I'm all for grass roots campaigns, POD and all that. Anyone that knows me, knows that. I think the only real problem I have is when folks don't spend enough time thinking through (step by step) what it is that they're doing. Anyone seriously considering doing this should:
1. Do everything they can with the editing and having numerous people offer criticism on the work and never think "It's edited already." Trust me, a few more passes wouldn't hurt.
2. Do everything they can to make the book 'appear' to have the finish of a real book from the layout, the formatting and the artwork on the cover. Nothing turns off a reader quicker or will make them marginalize your book faster than how much time you didn't spend working on the layout and art. If it looks unprofessional, they'll think it's trash without ever cracking the cover.
3. Spend the money to actually distribute hard copies of the work and not PDF's or Word documents. I have a million of these to read and I have almost zero interest in reading any of them. With fiction, people will read a book faster than a document. Just the way it is.
4. Don't be upset if the reviews are unflattering. Don't argue with people that post their opinions of your work. And be appreciative of anyone that bothered or spent the time to read your stuff. That's the only real goal when it's all said and done. Did they read it? Yes.
5. If you wish to be taken seriously as a POD author, you NEED to have a strong web presence. You need to have a professional website that looks good and has information about contacting you offline or through email accessible. Agents will. Other established authors will. Publishers will. If your book is good – things will happen. If your book is mediocre – things will happen, but in slow motion.

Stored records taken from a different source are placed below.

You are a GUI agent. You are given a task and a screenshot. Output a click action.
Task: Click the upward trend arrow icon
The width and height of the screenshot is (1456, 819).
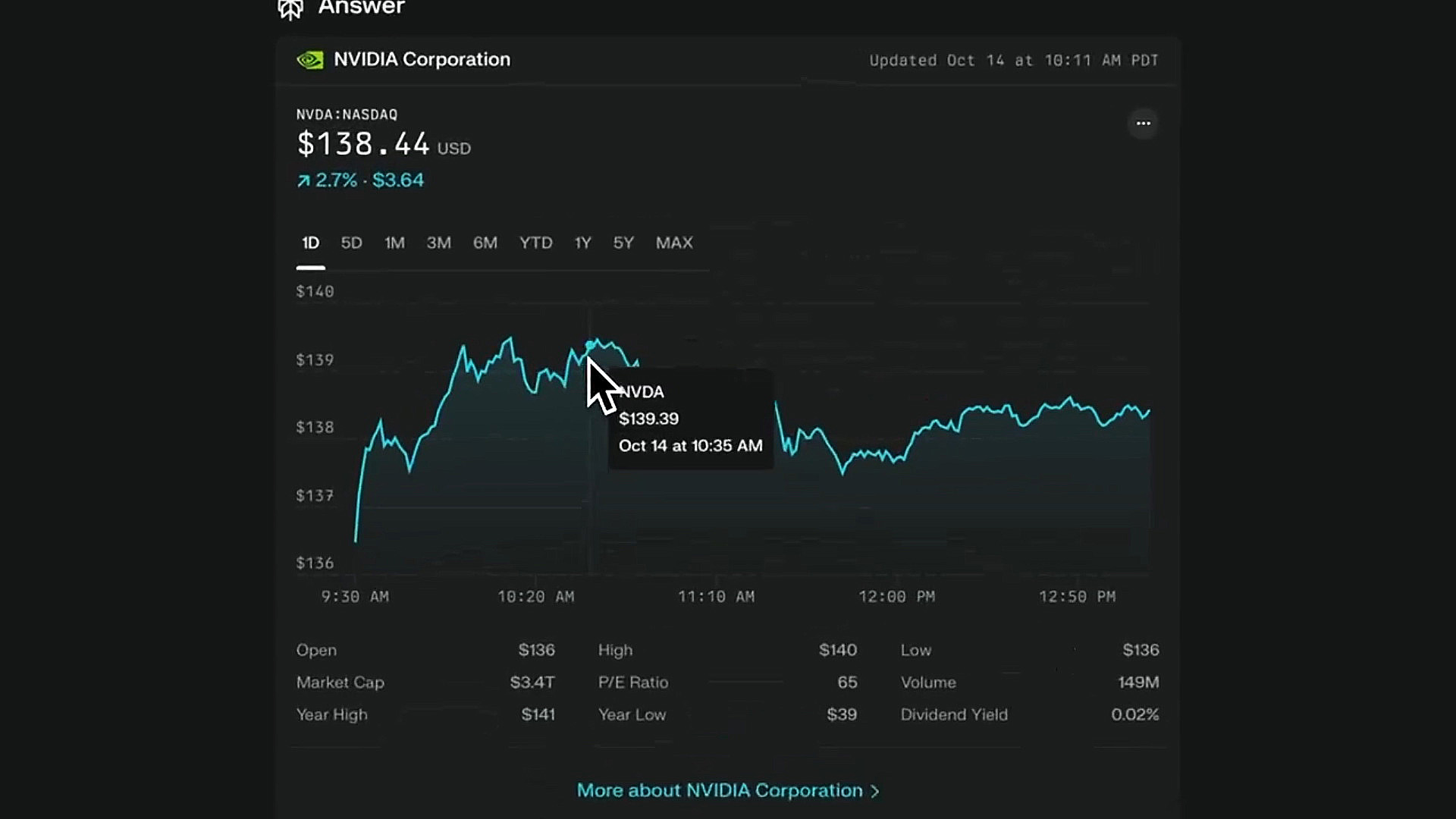tap(303, 180)
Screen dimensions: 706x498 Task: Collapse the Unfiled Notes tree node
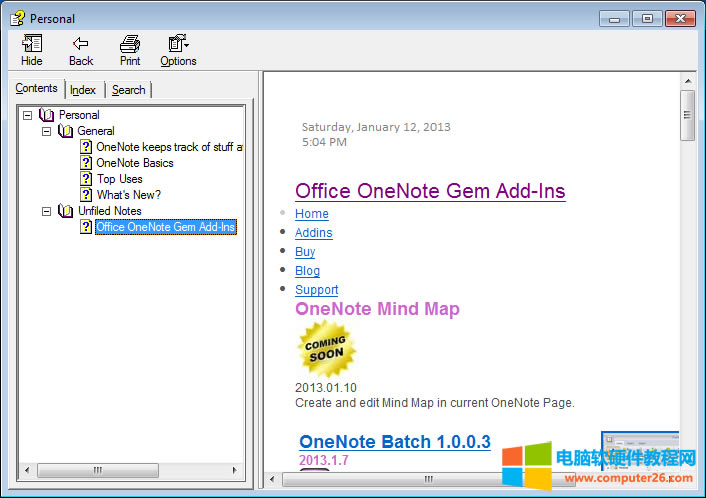(x=46, y=211)
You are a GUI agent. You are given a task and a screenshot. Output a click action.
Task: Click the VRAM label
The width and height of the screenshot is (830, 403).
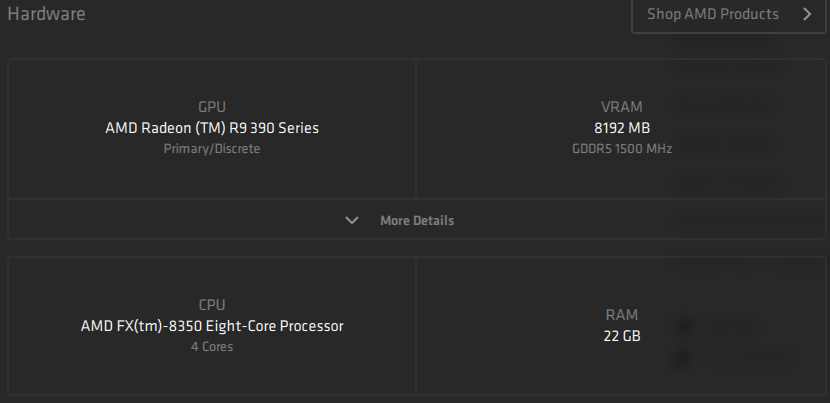(x=622, y=106)
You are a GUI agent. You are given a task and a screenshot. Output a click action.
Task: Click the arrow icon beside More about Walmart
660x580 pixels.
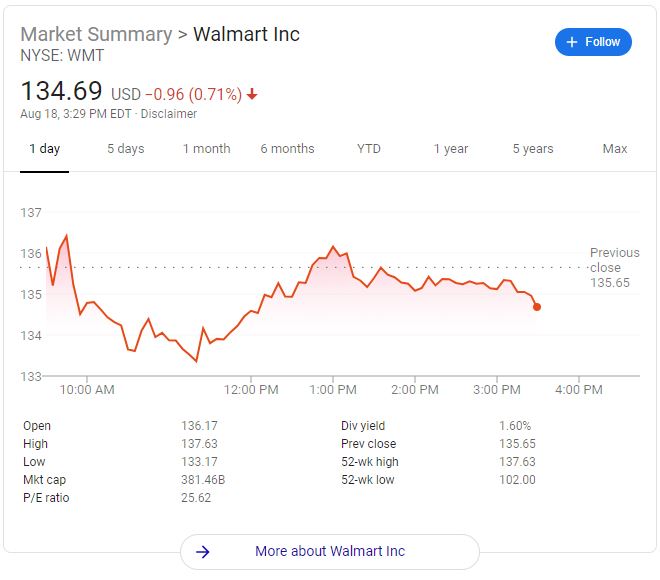(x=203, y=551)
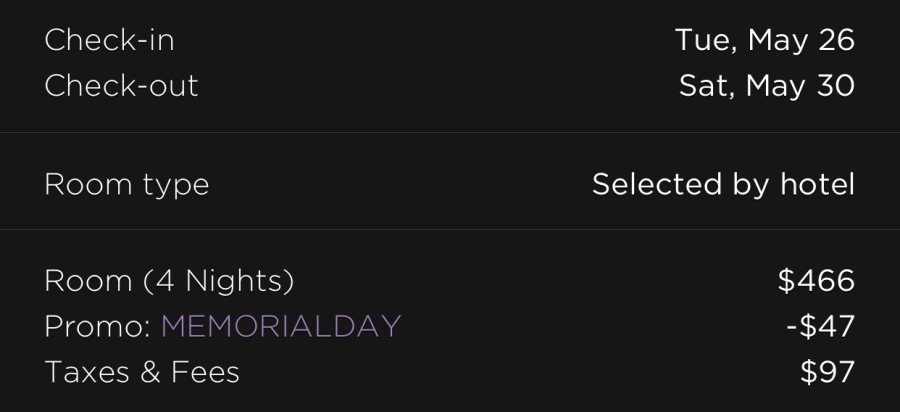This screenshot has width=900, height=412.
Task: Open the Tue, May 26 check-in date
Action: click(765, 40)
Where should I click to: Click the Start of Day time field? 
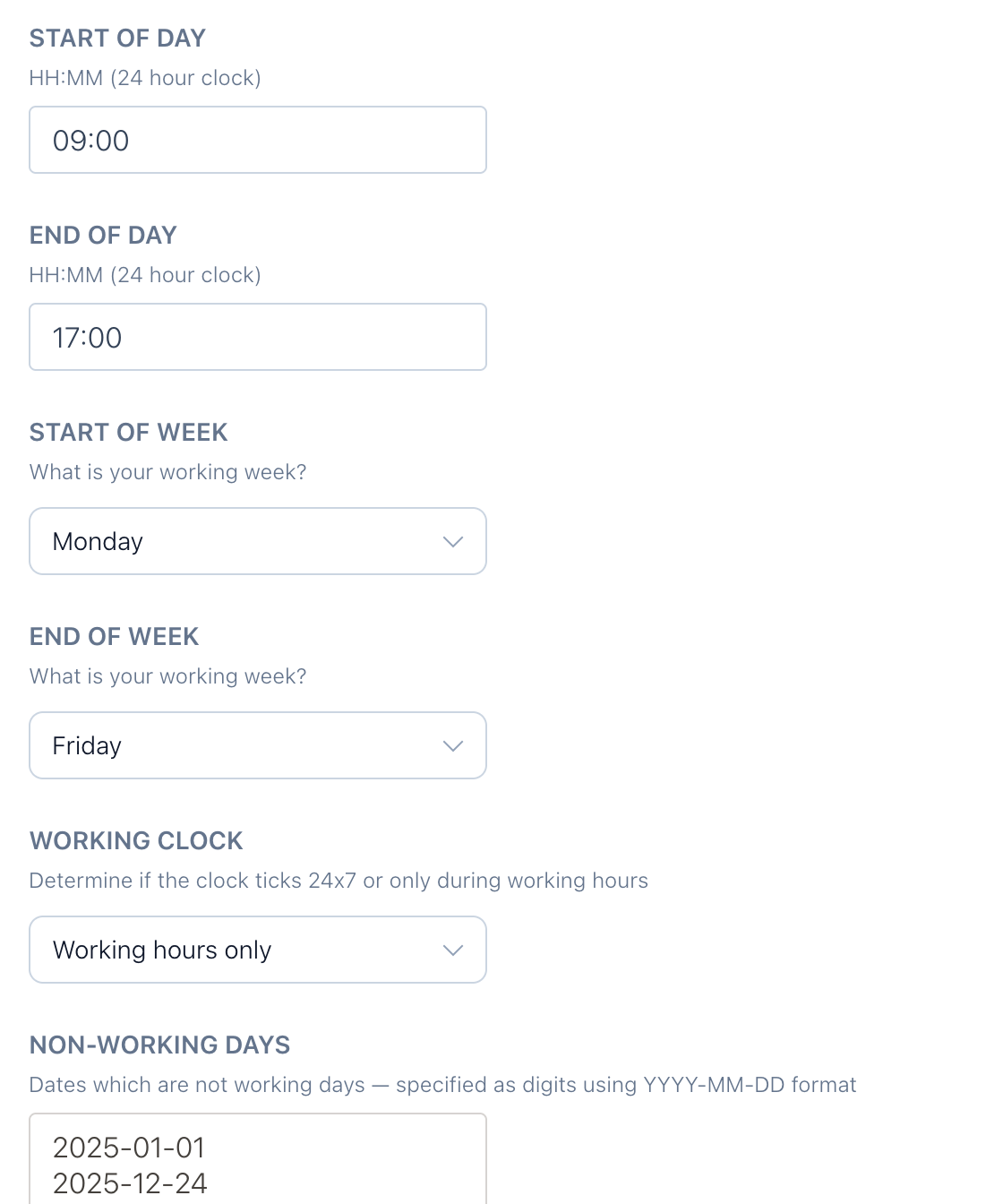coord(257,140)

6. You must self-distribute copies to people that will actually make a difference if they read and review or even just read your book. Amazon reviewers are good, but they can only do so much for you. You have to circulate yourself on other channels like Librarything, Goodreads and submit to blogs that are open to reading your work. It will cost you money, but the author already chose this route themselves when they decided to go POD.
7. You must take what you’re doing seriously and realize that the idea of the insulated out-of-touch writer is a thing of the past and should be avoided at all costs. You have to get out there and be your own agent for awhile and definitely your own office manager.
8. Editor before Agent and not the other way around. None of those silly writing magazines will tell you this, but it’s a fact of life and probably obvious. The bulk of those silly writing magazines should actually be avoided. Many will disagree on this, but eventually everyone comes around.
9. Other established authors will actually be helpful and will reach out to you and offer up advice. Learn to be gracious. Lots of other people will be unsupportive and unprofessional and the best thing you can do is not bury yourself in cynicism and doubt. Some of the closest people to you may fall into this latter category, but it is what it is. Just work through it and focus.
10. When, and if you do get a book deal. Remember that ‘you are not your book deal’ and these things will not change you, the world or the quality of the atmosphere. Be humble with those who are near you, discover you or appreciate you. No one likes a braggart.